## Record set
========
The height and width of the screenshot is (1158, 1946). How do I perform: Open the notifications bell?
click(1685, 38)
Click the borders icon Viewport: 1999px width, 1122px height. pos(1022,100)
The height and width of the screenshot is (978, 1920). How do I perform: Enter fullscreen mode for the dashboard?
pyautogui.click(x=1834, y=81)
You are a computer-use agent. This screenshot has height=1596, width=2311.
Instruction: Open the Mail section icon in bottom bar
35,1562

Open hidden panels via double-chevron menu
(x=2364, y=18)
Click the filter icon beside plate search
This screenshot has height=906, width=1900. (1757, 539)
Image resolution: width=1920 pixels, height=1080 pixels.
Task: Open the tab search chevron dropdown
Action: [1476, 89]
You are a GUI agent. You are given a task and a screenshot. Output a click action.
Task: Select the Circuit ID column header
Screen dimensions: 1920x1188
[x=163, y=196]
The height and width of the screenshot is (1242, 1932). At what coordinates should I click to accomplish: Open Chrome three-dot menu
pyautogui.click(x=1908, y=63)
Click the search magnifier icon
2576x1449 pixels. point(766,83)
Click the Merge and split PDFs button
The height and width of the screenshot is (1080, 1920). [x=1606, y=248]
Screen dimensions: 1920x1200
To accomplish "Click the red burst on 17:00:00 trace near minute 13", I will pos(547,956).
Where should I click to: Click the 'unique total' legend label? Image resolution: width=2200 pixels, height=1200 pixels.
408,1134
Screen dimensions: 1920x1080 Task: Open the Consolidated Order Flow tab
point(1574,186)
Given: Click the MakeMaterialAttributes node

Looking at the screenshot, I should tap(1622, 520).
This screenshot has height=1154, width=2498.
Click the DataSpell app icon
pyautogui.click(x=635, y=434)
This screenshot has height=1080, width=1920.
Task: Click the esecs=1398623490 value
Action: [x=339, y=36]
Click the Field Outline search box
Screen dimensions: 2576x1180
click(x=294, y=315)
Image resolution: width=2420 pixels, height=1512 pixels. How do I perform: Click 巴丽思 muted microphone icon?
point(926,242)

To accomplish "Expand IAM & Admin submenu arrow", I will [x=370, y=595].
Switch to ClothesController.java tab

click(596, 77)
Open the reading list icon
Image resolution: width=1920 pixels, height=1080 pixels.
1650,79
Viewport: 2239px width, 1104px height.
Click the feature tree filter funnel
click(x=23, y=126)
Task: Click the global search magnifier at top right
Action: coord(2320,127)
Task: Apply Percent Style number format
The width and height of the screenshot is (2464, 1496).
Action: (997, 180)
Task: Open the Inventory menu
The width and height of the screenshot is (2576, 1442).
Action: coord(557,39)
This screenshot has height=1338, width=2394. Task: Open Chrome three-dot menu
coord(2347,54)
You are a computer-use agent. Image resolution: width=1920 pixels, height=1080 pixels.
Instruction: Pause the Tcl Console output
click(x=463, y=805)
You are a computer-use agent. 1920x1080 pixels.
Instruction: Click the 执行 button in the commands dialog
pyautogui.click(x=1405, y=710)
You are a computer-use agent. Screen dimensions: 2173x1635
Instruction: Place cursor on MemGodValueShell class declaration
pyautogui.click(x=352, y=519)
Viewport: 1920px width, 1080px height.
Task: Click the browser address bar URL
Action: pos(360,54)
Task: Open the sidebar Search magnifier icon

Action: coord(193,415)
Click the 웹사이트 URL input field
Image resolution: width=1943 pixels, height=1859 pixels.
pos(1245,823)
========
## Exercise brief
Retype the lines of the material from the one containing "Instruction: Place cursor" through the last line, exactly, and give no other lines.

## Answer for this exercise
Instruction: Place cursor on MemGodValueShell class declaration
pyautogui.click(x=352, y=519)
Viewport: 1920px width, 1080px height.
Task: Click the browser address bar URL
Action: pos(360,54)
Task: Open the sidebar Search magnifier icon

Action: coord(193,415)
Click the 웹사이트 URL input field
Image resolution: width=1943 pixels, height=1859 pixels.
pos(1245,823)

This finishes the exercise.